How Will Netflix Do Justice to ‘One Hundred Years of Solitude’?

Mar 21, 2019 · 10 comments
Nelson (New York City)
"Cien Años de Soledad" is going to be filmed in Colombia in Spanish according to Netflix. While I sympathize with those that feel the movie will not do justice to the book, I think we have to wait until we see the final product. I have read this book in Spanish many times since it is my favorite, and each time I find something new that I either missed or simply forgot. It is a true classic. I hope the screen adaptation can do the book justice, but it doesn't matter to me since I still have the option to re-read it. I do wish the filmmakers luck since I can only imagine how difficult is going to be to translate the magic of Gabriel García Márquez to the screen.
Sergio (Taipei)
I don’t see the point in trying this at all and, if it isn’t shot in Spanish there goes the project. It is something that for all the people who read the book is totally unnecessary; the experience of reading it is as important as the text. I stick to “my bond” with Gabo. On other subject, what’s with the word Latinx? Does it include French, Italian, Portuguese an Roumanian cultures too? Shouldn’t it be Hispanic?
M.M. (Toronto)
@Sergio It's a gender-neutral or nonbinary alternative to Latino or Latina.
Sergio (Taipei)
@M.M. I know it pretends to be that, but all the cultures I mention are Latin, so using it only for Spanish speaking people is not only wrong, it’s narrow minded.
Carol M (Los Angeles)
Don’t. Do. It. I’ve read it several times, in the original Spanish, I can’t even imagine getting the right feel in an English translation, much less a movie. The story exists in print, supported by one’s imagination.
SD (NYC)
Really? You don't know yet that books and the movies made from them are different? They really have nothing to do with each other. Fortunately, movies do not change books.
Jeff Buckels
There's nothing to worry about. It will be great or good or not so good, but 100 Years is permanent.
ves (Austria)
Having seen two movies based on his novels (El amor en el tiempo de colera and La cronica de la muerte anunciada), I am a bit worried. But then there were movies made based on Bible which this epic work by Marquez in many ways resembles. Lets hope for the best.

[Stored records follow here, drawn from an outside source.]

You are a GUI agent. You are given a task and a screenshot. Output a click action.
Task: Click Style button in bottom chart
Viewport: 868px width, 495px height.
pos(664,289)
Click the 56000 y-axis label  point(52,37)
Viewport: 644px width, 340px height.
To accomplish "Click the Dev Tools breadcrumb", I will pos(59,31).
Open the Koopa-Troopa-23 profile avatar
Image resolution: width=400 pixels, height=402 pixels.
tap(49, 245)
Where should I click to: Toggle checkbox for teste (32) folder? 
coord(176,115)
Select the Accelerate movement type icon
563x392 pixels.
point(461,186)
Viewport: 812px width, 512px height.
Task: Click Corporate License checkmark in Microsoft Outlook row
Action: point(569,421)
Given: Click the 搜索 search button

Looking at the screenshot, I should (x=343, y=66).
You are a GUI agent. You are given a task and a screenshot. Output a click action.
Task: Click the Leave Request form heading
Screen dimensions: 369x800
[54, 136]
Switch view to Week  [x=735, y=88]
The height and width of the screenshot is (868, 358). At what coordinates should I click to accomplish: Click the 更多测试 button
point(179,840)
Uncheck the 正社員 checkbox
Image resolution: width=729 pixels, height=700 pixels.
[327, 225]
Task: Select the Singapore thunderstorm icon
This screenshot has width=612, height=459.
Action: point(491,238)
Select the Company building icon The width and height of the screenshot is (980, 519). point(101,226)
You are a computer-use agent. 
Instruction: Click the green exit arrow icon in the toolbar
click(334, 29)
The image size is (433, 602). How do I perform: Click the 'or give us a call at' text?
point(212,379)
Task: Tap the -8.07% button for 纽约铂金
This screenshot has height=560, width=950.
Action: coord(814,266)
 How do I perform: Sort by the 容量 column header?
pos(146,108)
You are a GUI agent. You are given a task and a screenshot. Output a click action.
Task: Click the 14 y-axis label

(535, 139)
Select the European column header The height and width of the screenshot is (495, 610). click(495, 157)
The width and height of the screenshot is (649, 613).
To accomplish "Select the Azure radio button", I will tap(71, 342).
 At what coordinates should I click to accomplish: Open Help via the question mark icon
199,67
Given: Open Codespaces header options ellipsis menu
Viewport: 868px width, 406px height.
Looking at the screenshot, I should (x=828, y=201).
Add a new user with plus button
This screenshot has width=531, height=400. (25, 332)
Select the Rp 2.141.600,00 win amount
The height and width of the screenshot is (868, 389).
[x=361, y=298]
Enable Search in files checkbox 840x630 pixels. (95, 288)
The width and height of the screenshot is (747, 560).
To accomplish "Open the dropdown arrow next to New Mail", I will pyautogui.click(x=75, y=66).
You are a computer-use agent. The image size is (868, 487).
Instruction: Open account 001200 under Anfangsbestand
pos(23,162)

runaway (somewhere in the desert)
If nothing else, it will cause me to re read the book before I watch the series, or possibly afterwards. I suspect that many will do so.
Altmo (Oregon)
Let's hope for the best. The film adaption of "Love in the Time of Cholera" showed a completely different world from the one I experienced while reading the book. Despite being based on real times and real places, Gabriel Garcia Marquez has written fairy tales that can only become real in his readers' own, infinitely varied, imaginations.